The Tyler Morning Telegraph reports Starnes surrounds himself with old things, especially photographs and items that relate to the early days of Upshur County and surrounding areas.

But what makes his hobby unique from some others is that it's on public display, for all to see and discuss.

"I didn't get nerdy until I got older," he said with a grin, pulling out old Sanborn Maps from the area as examples. "I enjoyed history, enjoyed hearing the stories."

His two family restaurants, Hadden's on the Square, 101 W. Tyler St., and Walking S Steakhouse, 1053 Fawn Crossing Road, serve as the canvas and backdrop for his massive collection of artifacts that spans decades.

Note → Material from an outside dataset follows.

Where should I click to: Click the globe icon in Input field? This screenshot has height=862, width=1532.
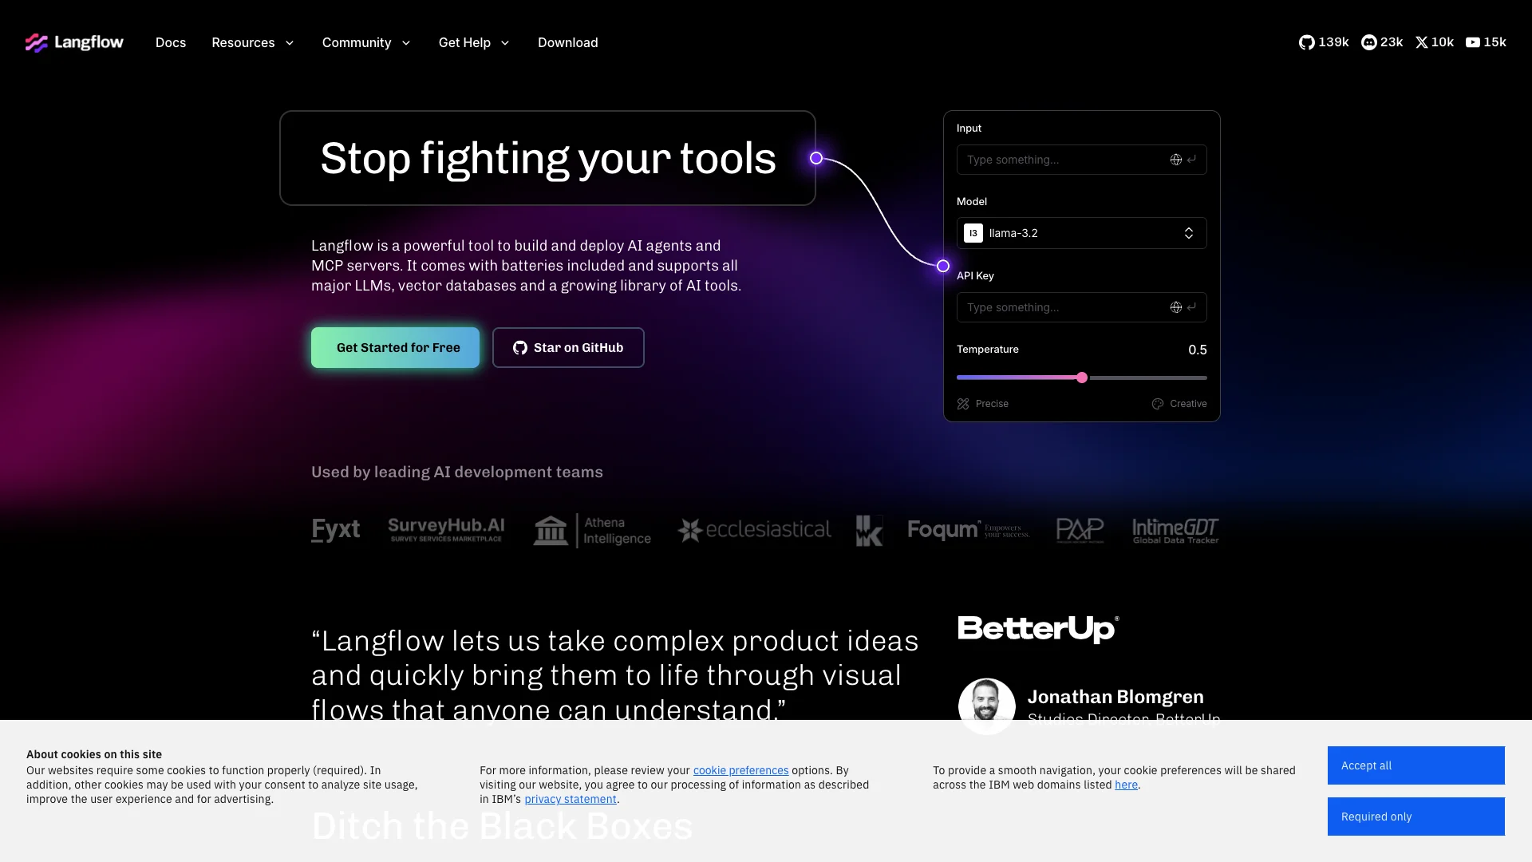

The walls of both establishments are blanketed in images and conversation starters.

"History's my thing," he said. "Anything history, I like it. Other people seem to like it, too. They ask a lot of questions."

Starnes is not a certified educator or a native of Upshur County.

He grew up in the Grapevine area and moved to East Texas in the 1980s in an effort to leave the rat race of a stressful nine-to-five career.

Feeling a personal connection to his new home, he immediately immersed himself in the area, learning all he could about its history and its people.

When the idea of having a museum in Gilmer was hatched, he joined in, believing that the area's rich history was enough to keep the doors open, and devoted time with local associations.

Much of his time today centers on whipping up original delicacies for the restaurants, but he still carves out time to explore forgotten days.

Some of his favorite past times include nosing around old cemeteries and picking through piles at garage sales.

"Sometimes I'd go to a garage sale and there would be old yearbooks for a quarter a piece," he said, explaining the books are always a treasure trove of who's who in a community.

A personal endeavor is helping locate and document lost cemeteries.

"There was a cemetery book published in '74 that listed only white cemeteries," he said. "I said, `We need to correct that' and we did."

Starnes, who is married with children and grandchildren, enlisted area Boy Scouts to assist in location and identification of the old graveyards.

Pause a few moments to look over his collection and time seems to melt away.

Almost every free square inch of his eateries, on walls, shelves and display cases, seems devoted to the past.

Faces captured in some of the old black and white photographs appear almost life-like with crisp details of people at work, rest and play.

Most of the images are copied from a collection of glass negatives donated to the Historic Upshur Museum by the old Hays Studio.

For every object, there seems to be a story.

"This is the old White Swan Cafe," Starnes said, pointing out several images of an old eatery. "Elvis ate a bowl of chili there."

At the steakhouse, for example, part of an entire wall is devoted to the carvings of Ervin McCellon, who used different types of tree species in his work.

The Rev. W.L. Dickson, who headed the old Dickson Orphanage, which served as the only facility caring for black children from 1901 until about 1943, is featured prominently in a main dining room.

Other photos represent the old Gilmer Post Office, Upshur County Oil Fields, area churches, schools, businesses and local Confederate soldiers who served in the Civil War.

"People still bring me stuff, old signs, road signs," he said. "Sometimes I'll trade for food."

Surprisingly, Starnes's favorite object isn't all that old: a large piece of stained glass from TGI. Fridays in Houston.

One might suspect the historian would be somewhat clingy about parting with his possessions, but that's not necessarily the case.

"Sure, I'd sell -- everything's for sale," he said, nodding in agreement. "But it would have to be a real special offer."